Es ist wirklich eine hervorragende Situation, ich verstehe dich sehr gut als Mama. Dank Mein Pilates online, ist es aber für mich durch die Woche viel besser zu kommen. Ich danke euch dafür!
Liebe Caro,
auch mir kommen die Tränen, wenn ich das lese! Mir geht es so ähnlich, ich bin auch müde.. müde, jeden Tag Nachrichten zu hören oder lesen und dieses leidige Thema nicht endlich abschließen zu können. Ich bin auch traurig, weil ich mit meinem kleinen Sohn im Sommer gerne die Welt erkundet hätte und auf Reisen gegangen wäre, weil mir liebe Freunde fehlen, die man über Monate nicht sieht/besuchen kann, weil eines der ersten Worte des Kleinen „Maske“ ist, weil mir die Unbeschwertheit und Umarmungen fehlen und weil ich mit meinen Eltern leide, wenn wir ihnen verbieten müssen, unser Kita-Kind ohne Maske auf den Arm zu nehmen und zu knuddeln. Ich bin es so satt, denn dieses Jahr ist neben der üblichen Herbstdpressiom nun auch noch die Corona-Perspektivlosigkeit dazugekommen. Das ist der eine Teil von mir.

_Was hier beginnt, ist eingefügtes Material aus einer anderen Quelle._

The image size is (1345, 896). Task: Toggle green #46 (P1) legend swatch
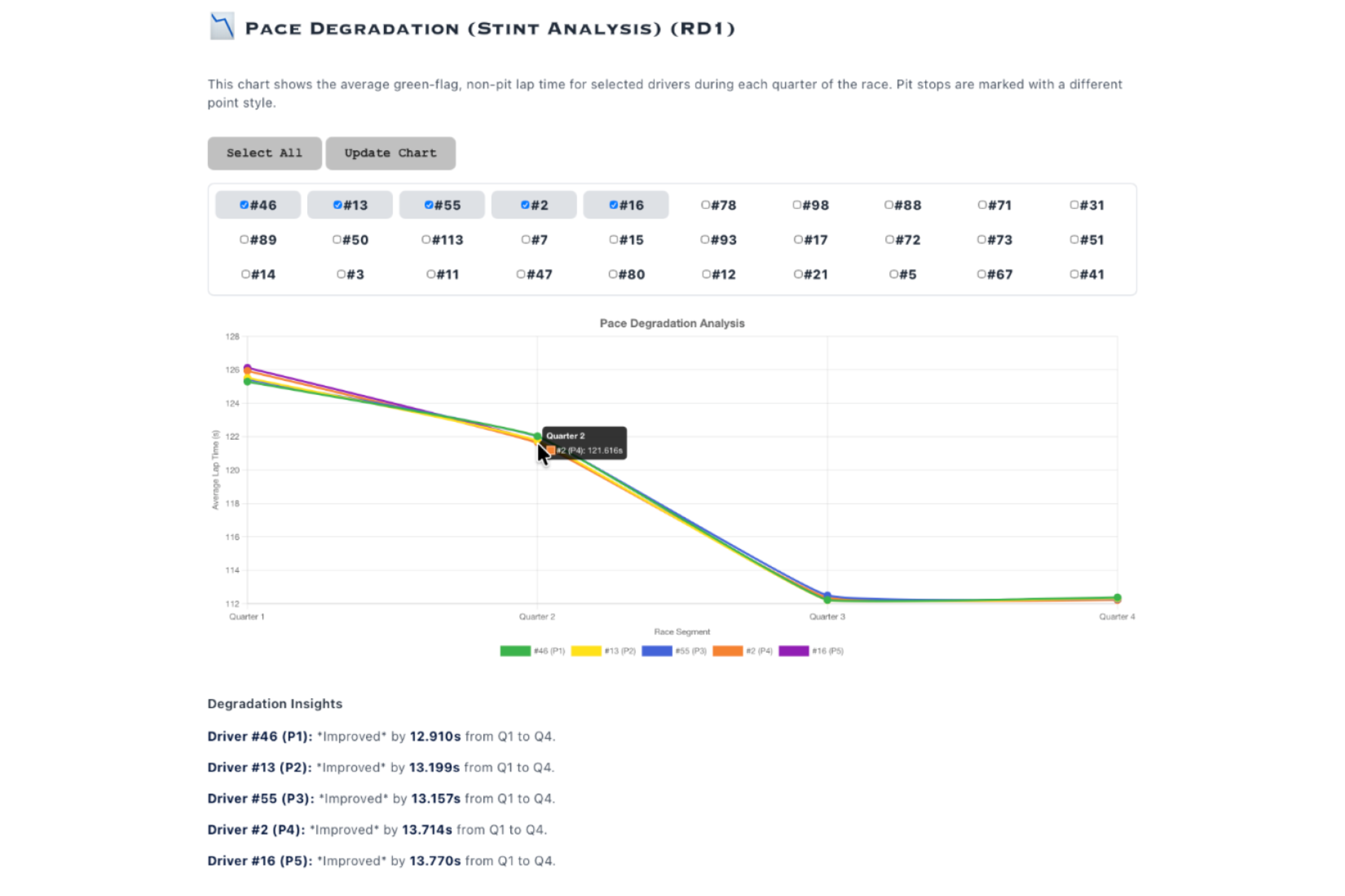pos(515,651)
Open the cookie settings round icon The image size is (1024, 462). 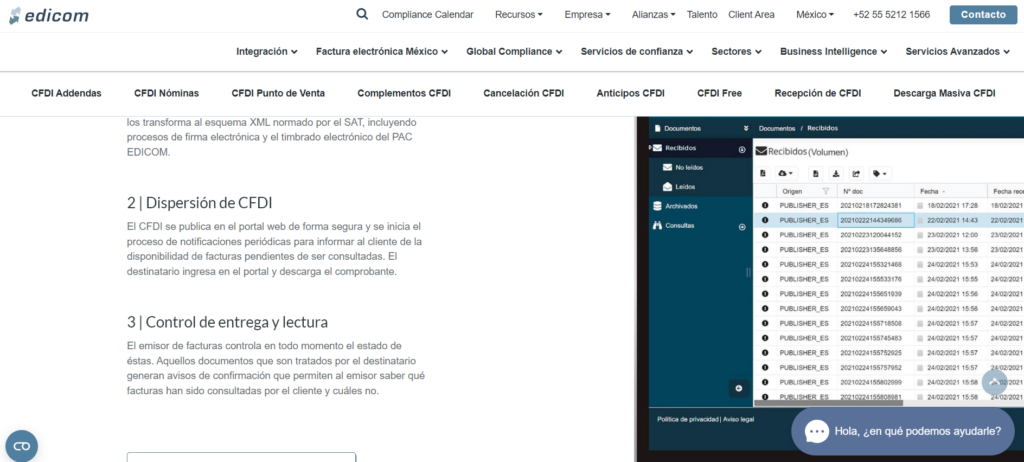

Der andere Teil ist dankbar. Für die ganze freie Zeit, die wir plötzlich ohne Dienstreisen für unsere kleine Familie haben, für die Erkenntnis, welche Freunde in solchen Zeiten wirklich zählen, dafür, dass wir alle (noch) gesund sind und keinen geliebten Menschen gehen lassen mussten, dass wir in einer schönen Stadt mit viel Natur leben und einen tollen Sommer hatten, dafür, dass wir Arbeit, ein (schönes) Dach überm Kopf und genug zu essen haben, für unser Gesundheits- und Sozialsystem und eine Regierung, die zwar nicht perfekt ist, aber das Boot bisher ganz gut gelenkt hat (für ein paar Idioten in der Besatzung kann ja keiner etwas..). Nunja.. und natürlich auch für nette Begegnungen auf Abstand – die sind zwar anders geworden, aber auch mit Maske kann man das Lächeln in den Augen von Fremden sehen 🙂
Auch diesen Sonntag bin ich wieder dabei – wie schon bei eurem ersten Live Stream. Auch das ist etwas, das zu der neuen Routine dazugehört und was ein kleines Highlight in dem sonst recht eintönig gewordenen Alltag ist. Pilates im Wohnzimmer statt Reisen, Theater- oder Konzertbesuche.. Vielen Dank für Alles und halte bitte durch!